### What you are asked to do
Set down each line of the data below exactly.

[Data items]
===============

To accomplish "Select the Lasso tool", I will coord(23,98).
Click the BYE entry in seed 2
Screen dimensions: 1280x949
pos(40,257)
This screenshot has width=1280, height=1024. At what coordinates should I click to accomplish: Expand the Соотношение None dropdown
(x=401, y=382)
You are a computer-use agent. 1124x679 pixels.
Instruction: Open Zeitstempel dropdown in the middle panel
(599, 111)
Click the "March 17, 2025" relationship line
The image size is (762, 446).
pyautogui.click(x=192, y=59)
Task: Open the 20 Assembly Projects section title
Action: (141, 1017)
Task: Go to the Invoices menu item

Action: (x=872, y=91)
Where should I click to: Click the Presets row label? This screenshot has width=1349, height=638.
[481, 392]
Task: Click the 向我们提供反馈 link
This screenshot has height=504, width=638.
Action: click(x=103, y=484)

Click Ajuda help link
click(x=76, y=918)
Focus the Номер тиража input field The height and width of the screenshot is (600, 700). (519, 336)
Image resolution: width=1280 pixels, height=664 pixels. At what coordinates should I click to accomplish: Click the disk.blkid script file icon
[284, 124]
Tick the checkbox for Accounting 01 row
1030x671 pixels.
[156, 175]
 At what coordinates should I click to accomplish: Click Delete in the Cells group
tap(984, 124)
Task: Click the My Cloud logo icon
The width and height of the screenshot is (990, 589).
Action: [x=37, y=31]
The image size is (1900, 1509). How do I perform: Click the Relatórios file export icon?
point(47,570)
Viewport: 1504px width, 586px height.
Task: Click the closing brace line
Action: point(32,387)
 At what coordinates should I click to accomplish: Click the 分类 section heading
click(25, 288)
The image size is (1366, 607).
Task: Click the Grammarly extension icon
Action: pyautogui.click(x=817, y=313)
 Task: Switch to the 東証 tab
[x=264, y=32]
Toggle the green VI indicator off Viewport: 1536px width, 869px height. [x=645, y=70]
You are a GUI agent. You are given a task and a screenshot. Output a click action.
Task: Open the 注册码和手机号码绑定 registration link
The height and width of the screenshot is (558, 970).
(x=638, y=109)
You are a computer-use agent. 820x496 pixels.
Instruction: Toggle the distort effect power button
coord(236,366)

===============

### Answer to the exercise
To accomplish "Select the Lasso tool", I will coord(23,98).
Click the BYE entry in seed 2
Screen dimensions: 1280x949
pos(40,257)
This screenshot has width=1280, height=1024. At what coordinates should I click to accomplish: Expand the Соотношение None dropdown
(x=401, y=382)
You are a computer-use agent. 1124x679 pixels.
Instruction: Open Zeitstempel dropdown in the middle panel
(599, 111)
Click the "March 17, 2025" relationship line
The image size is (762, 446).
pyautogui.click(x=192, y=59)
Task: Open the 20 Assembly Projects section title
Action: (141, 1017)
Task: Go to the Invoices menu item

Action: (x=872, y=91)
Where should I click to: Click the Presets row label? This screenshot has width=1349, height=638.
[481, 392]
Task: Click the 向我们提供反馈 link
This screenshot has height=504, width=638.
Action: click(x=103, y=484)

Click Ajuda help link
click(x=76, y=918)
Focus the Номер тиража input field The height and width of the screenshot is (600, 700). (519, 336)
Image resolution: width=1280 pixels, height=664 pixels. At what coordinates should I click to accomplish: Click the disk.blkid script file icon
[284, 124]
Tick the checkbox for Accounting 01 row
1030x671 pixels.
[156, 175]
 At what coordinates should I click to accomplish: Click Delete in the Cells group
tap(984, 124)
Task: Click the My Cloud logo icon
The width and height of the screenshot is (990, 589).
Action: [x=37, y=31]
The image size is (1900, 1509). How do I perform: Click the Relatórios file export icon?
point(47,570)
Viewport: 1504px width, 586px height.
Task: Click the closing brace line
Action: point(32,387)
 At what coordinates should I click to accomplish: Click the 分类 section heading
click(25, 288)
The image size is (1366, 607).
Task: Click the Grammarly extension icon
Action: pyautogui.click(x=817, y=313)
 Task: Switch to the 東証 tab
[x=264, y=32]
Toggle the green VI indicator off Viewport: 1536px width, 869px height. [x=645, y=70]
You are a GUI agent. You are given a task and a screenshot. Output a click action.
Task: Open the 注册码和手机号码绑定 registration link
The height and width of the screenshot is (558, 970).
(x=638, y=109)
You are a computer-use agent. 820x496 pixels.
Instruction: Toggle the distort effect power button
coord(236,366)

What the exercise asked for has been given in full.